CALGARY — Blasted for days over the legislature committee that paid real money for fictional work, Premier Alison Redford must be kicking herself.
The premier could have been the hero on this one. Instead, she allowed a taxpayer lobby group to bump her off the podium.
Redford was far out in front of the pay issue last Aug. 23, when she promised during the PC leadership campaign to "eliminate special payments for simply serving on a government committee."
Redford's view of MLA pay was in tune with the public mood. She knew it smelled and said so.
"MLAs are currently paid from so many different pots that it is difficult, and on occasion impossible, for Albertans to determine how much each MLA makes," said her campaign statement on pay reform.
Clear views like that won her the support of many Tory leadership voters; and, by no coincidence, virtually none from Tory MLAs.
Until just before the end of the campaign, only lonely Calgary-Hays member Art Johnston backed her.
Redford wanted to turn the pay system upside-down. Particularly, she was opposed to lush severance deals "that come with their own set of rules."
That was strong stuff. It set her apart, showed she wanted to change the system.
When Redford became premier she could have followed through immediately.
But she didn't. Instead, she turned her promise into a process — another panel to study an issue. And she vowed to follow its findings, no matter what they are.
Maybe that's the lawyer in her. Redford does believe in due process, in the advice of experts, in studying things first and doing them right.
But sometimes in politics firm leadership is all that counts.
The premier could have shoved that committee into the ditch in her first week on the job. The voters would have loved her for it, even if her caucus didn't.
But she formed her panel. Soon the pay issue must have seemed minor as health care and other problems heated up.
Symbolic irritants like political pay never really lose their power, though. They just lie dormant until somebody steps on them.
Last week, along came the Canadian Taxpayers Federation with its Teddy Awards for dumb waste.
And the winner among all provincial governments was Alberta's Standing Committee on Privileges and Elections, Standing Orders and Printing.
Many Albertans were shocked to learn that MLAs are paid just for belonging to committees, and positively outraged that one all-party committee pays but never meets.
Redford essentially agreed with the federation when she said, "It's not right." Indeed, she'd been the first to say it, five months earlier.
But the premier had lost the initiative. She'd even forgotten — or never been aware — that she was briefly an unpaid member of that committee.

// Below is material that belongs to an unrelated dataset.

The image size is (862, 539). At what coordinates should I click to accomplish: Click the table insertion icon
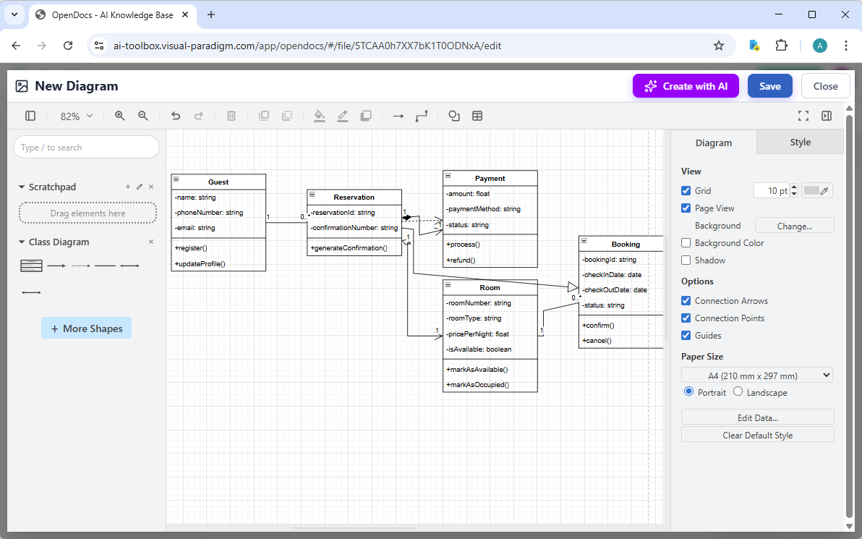[x=477, y=116]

On Monday, Redford finally showed that it's not so tough to act after all, by decreeing that Tory MLAs will take no more pay from that committee.
In my view, she was a lot quicker off the mark with the budding uproar over fundraising efforts by Alberta's trade envoy to Asia, Gary Mar.
This time Redford didn't wait for somebody else to break the news. She did it first, abruptly announcing that Mar was suspended from his Hong Kong job pending an ethics inquiry.
There's no way the government escapes this one without further damage, but at least the new premier was acting the way she talked, way back last summer.